Cuando llegamos a la parte superior de las escaleras descubrí para mi sorpresa que seguimos subiendo hacia el puente de mando a varias decenas de metros de la cubierta. Al llegar allí, Ushakov se sentó en su puesto de capitán y me miró, escrutador.

—¿Y bien? —le pregunté, cada vez más confuso.

—Vamos a ver, señor abogado, si no me equivoco, por lo que usted me ha contado es de una ciudad muy cercana a Vigo ¿Niet?

—Sí, de Pontevedra, a solo treinta kilómetros por carretera.

—Por lo tanto, entiendo que usted conoce bien esta ciudad ¿verdad?

—Pues… Sí, la verdad es que sí —estaba cada vez más confuso. No entendía a qué venían aquellas preguntas tan absurdas y a donde quería ir a parar, pero algo flotaba en el ambiente.

—Da, perfecto —pareció quedarse pensativo por un momento, e inopinadamente me espetó—. ¿Sabe usted dónde queda la Oficina Principal de Correos de Vigo?

—Claro que sí, pero ¿a qué demonios viene esto, capitán Ushakov?

—Oh vamos, estoy seguro que para una persona tan inteligente como usted no se le habrá escapado. Está más que claro que necesito algo que está allí.

Mi expresión debía ser cómica ¿A Correos? ¿Pero qué le pasaba a aquel individuo?

—Hace ya dos meses que no recibo ninguna comunicación por parte de la compañía —empezó a hablar con voz cansada—. Cuando atracamos en Vigo, justo después de la tormenta, lo primero que hice fue ponerme en contacto telefónico con el agente de la Compañía en España para solicitarle instrucciones, ya que los teléfonos en Estonia parecían no funcionar y en Grecia no respondía nadie —se estiró en su asiento—. Prometió mandarme un paquete de instrucciones completo desde Madrid por Correo, pero la evacuación al Punto Seguro nos impidió recogerlo en la oficina.

—¿Por qué me cuenta todo esto a mí?

—Creo que es evidente, mi joven amigo.

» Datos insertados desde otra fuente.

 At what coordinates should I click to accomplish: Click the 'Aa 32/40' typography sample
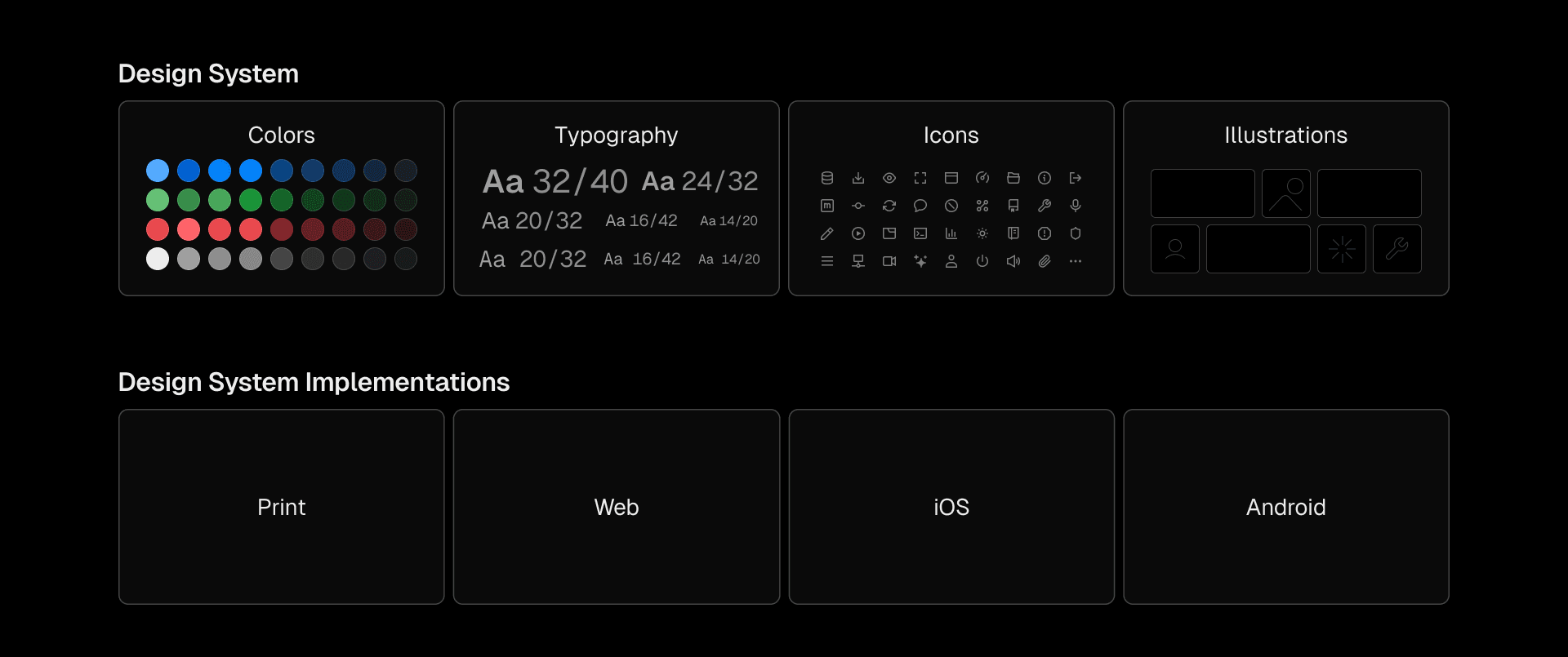coord(555,181)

Necesito ese paquete. Y alguien tiene que ir a buscarlo. Alguien que sepa dónde está la oficina. Y ese alguien, es usted.

Le miré de hito en hito, tratando de averiguar si me estaba gastando una broma. No podía estar hablando en serio. Aquel tipo me estaba pidiendo que desembarcase en una ciudad infestada por miles de No Muertos, que la atravesase como quien va a comprar una barra de pan, que entrase en la Oficina de Correos y que volviese a bordo con su jodido paquete como si fuera un cartero. Definitivamente, el vodka le había hecho más daño a él que a mí.

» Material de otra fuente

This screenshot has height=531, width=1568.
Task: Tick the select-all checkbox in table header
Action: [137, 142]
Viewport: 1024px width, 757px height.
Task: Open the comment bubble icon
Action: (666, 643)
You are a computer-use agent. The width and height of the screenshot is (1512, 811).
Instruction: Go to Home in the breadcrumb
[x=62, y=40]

—Capitán, no puede estar hablando en serio. Lo siento mucho por su paquete, pero si está en esa oficina, por lo que a mi respecta se puede quedar allí hasta el final de los tiempos. No sabe usted lo que me está pidiendo. Yo he estado entre esos seres y le puedo asegurar que son monstruosos —me estaba alterando a medida que hablaba, pero no lo podía evitar—. ¡Es una auténtica locura! Es absolutamente imposible que una persona pueda atravesar esa ciudad sin que esos engendros del infierno acaben con él, se lo digo en serio…

—Oh, pero no irá usted solo, por supuesto. Mi oficial y algunos de mis hombres le acompañarán —sonrió malévolamente—. Al fin y al cabo es un paquete de la Compañía y usted es un extraño. No se lo podemos confiar —concluyó—. Su función consiste únicamente en servir de guía hasta allí y conducirlos de nuevo de vuelta.

Estaba como una puta cabra. Me tenía que largar de allí.

—Lo siento mucho capitán, pero no cuenten conmigo para ese disparate —le dije a medida que me incorporaba—. Le agradezco su ayuda y su hospitalidad, pero creo que debo marcharme de aquí. Así que si no le importa…

—Oh, me temo que hay un error —me interrumpió—. No se lo estoy pidiendo. Se lo estoy ordenando. Y si no accede, en menos de cinco minutos usted y su precioso gato estarán flotando en el agua con una bala en la cabeza cada uno. Me temo que no tiene usted elección.

Aquel hijo de puta se retrepó en su sillón, visiblemente satisfecho, mientras me contemplaba. Me tenía cogido por los huevos. Y ambos lo sabíamos.